Since the Tesla Model 3 was unveiled last year, EV aficionados have already begun comparing it to one of the most well-rounded electric cars in the market — the Chevy Bolt. If a set of new leaks prove true, the mass-market Tesla’s biggest rival might not be the Bolt at all. The Model 3’s biggest challenge could very well come from the latest iteration of one of the oldest electric vehicles in the market, the 2018 Nissan Leaf.
That’s right. The 2018 Nissan Leaf could very well spell trouble for Tesla, if the car’s freshly leaked (and now removed) specs are any indication. Just recently, auto website Autobytel released some pertinent data on the 2018 Nissan Leaf, featuring most of the specifics of the upcoming vehicle. While the leaks have already been taken down as of writing, Autoblog was able to save copies of the 2018 Leaf’s alleged specs through screenshots.
Of course, the validity of the 2018 Leaf’s leaked specs remains unconfirmed. Nevertheless, they do provide some interesting insights on the features and capabilities of the upcoming EV. If the spec sheet proves accurate, the 2018 Nissan Leaf will be packing some decent power, with 147 hp and 236 lb-ft of torque. These numbers are a significant improvement over the last iteration of the Nissan Leaf, which manages only 107 hp.
If there is one thing that the 2018 Nissan Leaf really excels in, however, it would be its price. According to an Engadget report, the upcoming Japanese EV would come in three variants. The base model, called the Leaf S, would reportedly cost $29,990, followed by the midrange Leaf SV, which was listed in the leaks with a price of $32,490.
The flagship variant, the Leaf SL, is listed in the leaked information with a price of $36,200. Interestingly, the 2018 Nissan Leaf SL is also noted in the leaked spec sheet with self-driving features, called the ProPilot Assist system.
Considering that the Tesla Model 3 starts at $35,000 for its most basic variant, the 2018 Nissan Leaf could provide EV enthusiasts a fair, more affordable alternative to the highly anticipated mass-market car. This could be a serious point of consideration for prospective buyers, especially since the first deliveries of the Model 3 are limited to the car’s more expensive premium variants. Thus, those looking to purchase a base variant Model 3 would need to wait until at least next year before they could get behind the wheel of their vehicle.
While the 2018 Nissan Leaf might very well be a more affordable alternative to the Model 3, the upcoming Japanese EV does have a very good reason why the car is priced at a lower bracket than Tesla’s vehicle. According to the recently released leaks, the 2018 Nissan Leaf’s base model, the Leaf S, would be equipped with a 40kWh battery, which would likely give the car a range of about 150-160 miles in between charges.

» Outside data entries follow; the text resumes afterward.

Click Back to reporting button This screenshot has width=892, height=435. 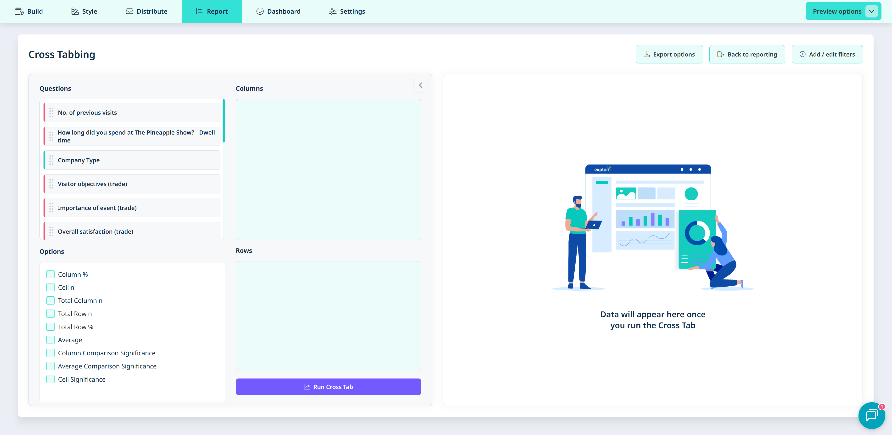[x=747, y=54]
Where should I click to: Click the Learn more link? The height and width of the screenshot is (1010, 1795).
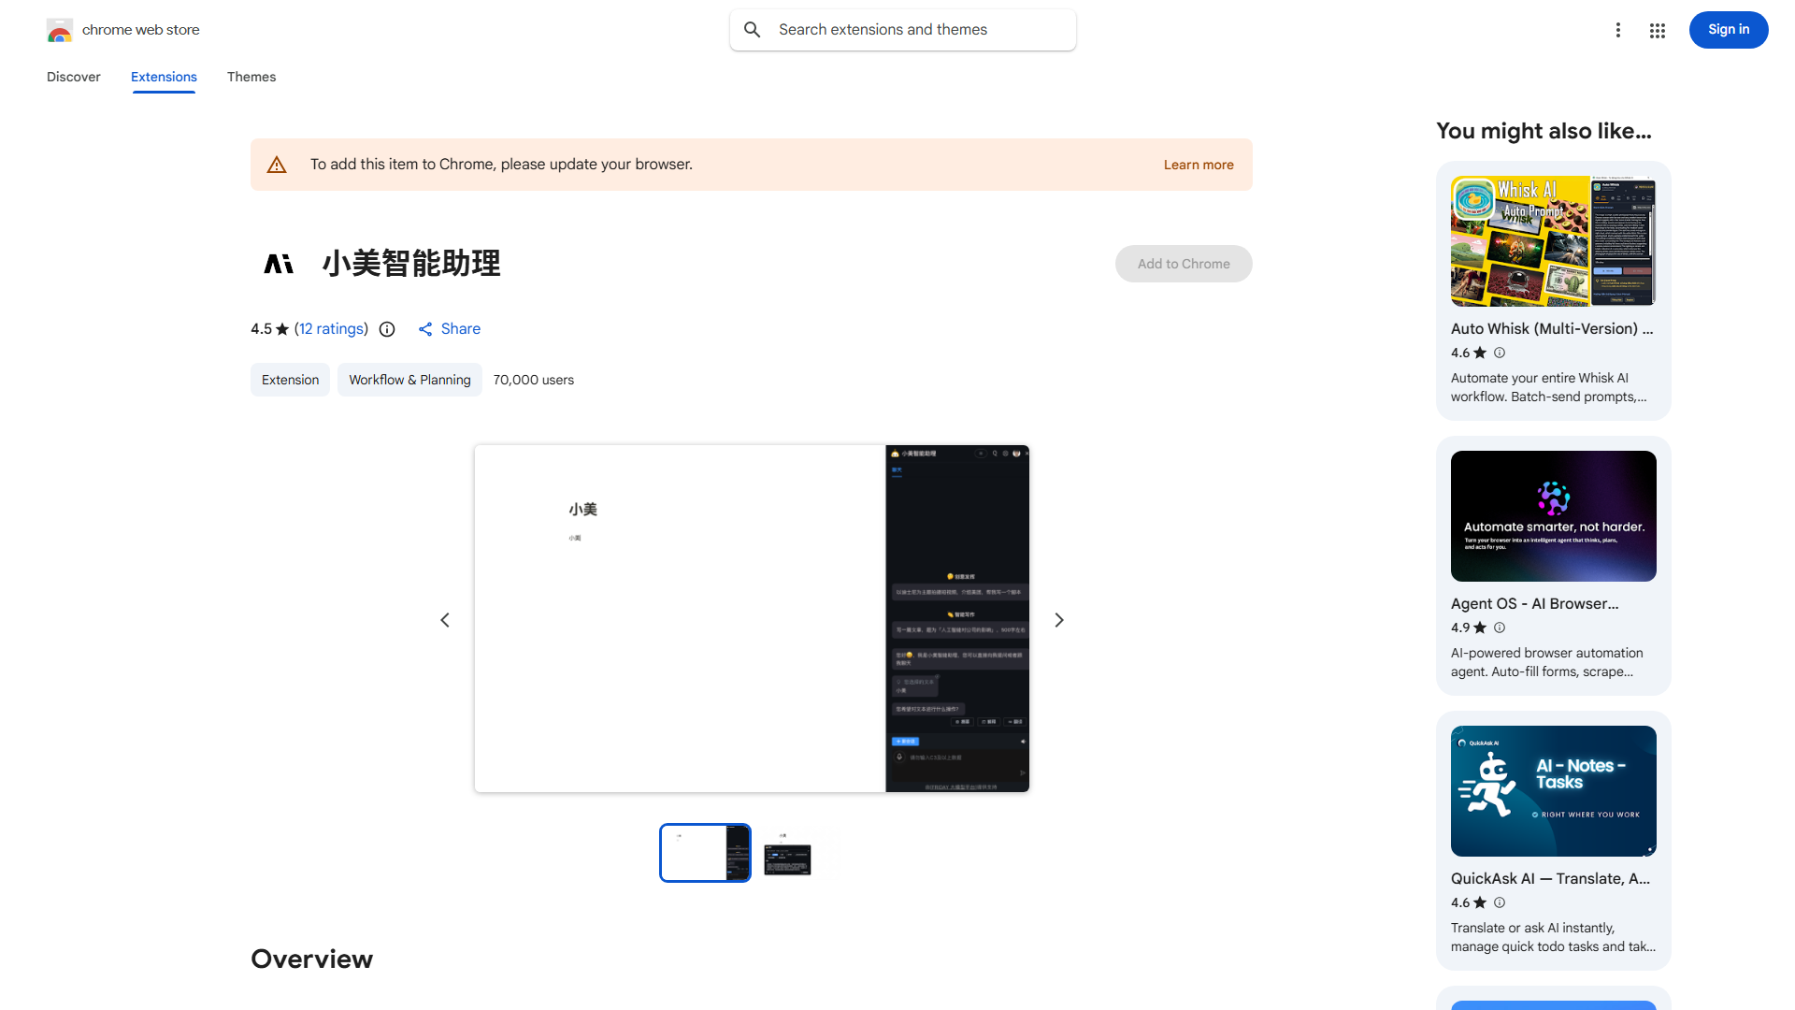coord(1199,165)
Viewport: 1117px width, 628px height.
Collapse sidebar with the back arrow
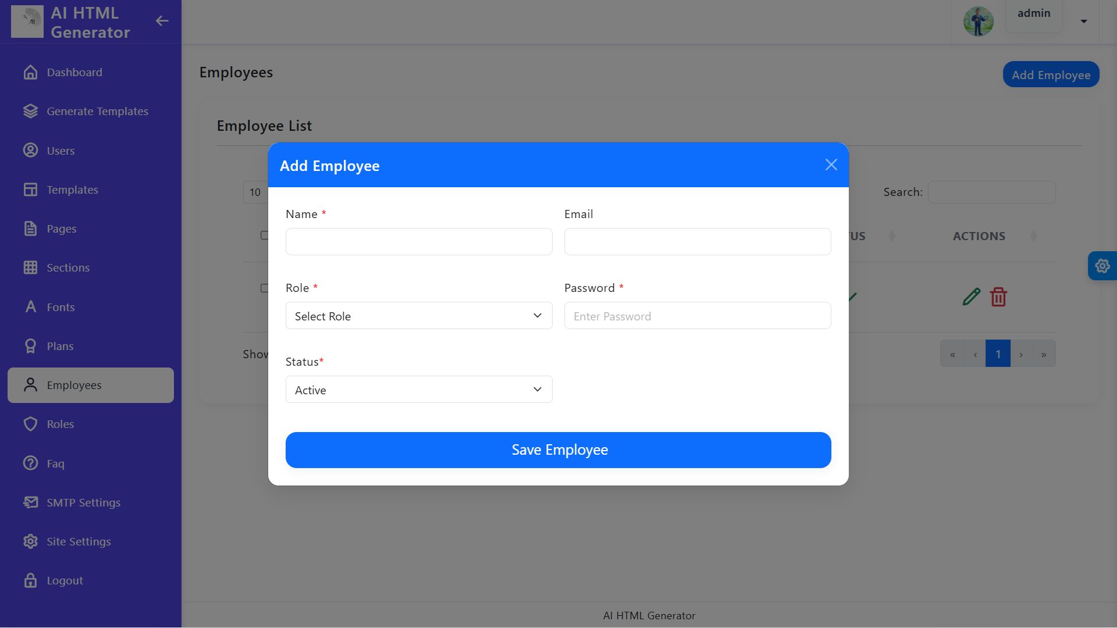click(x=162, y=22)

The Model 3, however, comes with a significantly larger battery pack. As recently stated by Elon Musk, the base variant of the Model 3 would be fitted with a 50kWh battery, which translates to around 220 miles of range. The premium Model 3 would be equipped with a 75kWh battery unit, which would give the vehicle approximately 310 miles of range.
Performance-wise, the 2018 Nissan Leaf would likely not hold a candle to the Tesla Model 3, either. While the acceleration of the upcoming Leaf has not been fully revealed in the leaks, the last iteration of the car managed 0-60mph in 10.4 seconds, according to a Car and Driver report. The base variant of the Model 3, however, is capable of going from 0-60mph in just 5.6 seconds.
Of course, the styling of the two vehicles is extremely different as well. The 2018 Nissan Leaf is, at its core, a compact hatchback, and it looks every bit like one. The Model 3, on the other hand, takes its styling from its flagship sibling, the Tesla Model S, which has pretty much evolved as the definition of a performance-grade luxury EV on the market for years.
So will the 2018 Nissan Leaf give the Tesla Model 3 a run for its money? In a lot of ways, it all comes down to the needs of the buyer. For users who are looking for an EV that can perfectly do Point A to Point B traveling at a cost that is cheaper, the 2018 Nissan Leaf is a great choice. For those willing to dish out an additional $5,000, however, the Tesla Model 3, with its higher performance, range, and sleek design, still offers an immense amount of value.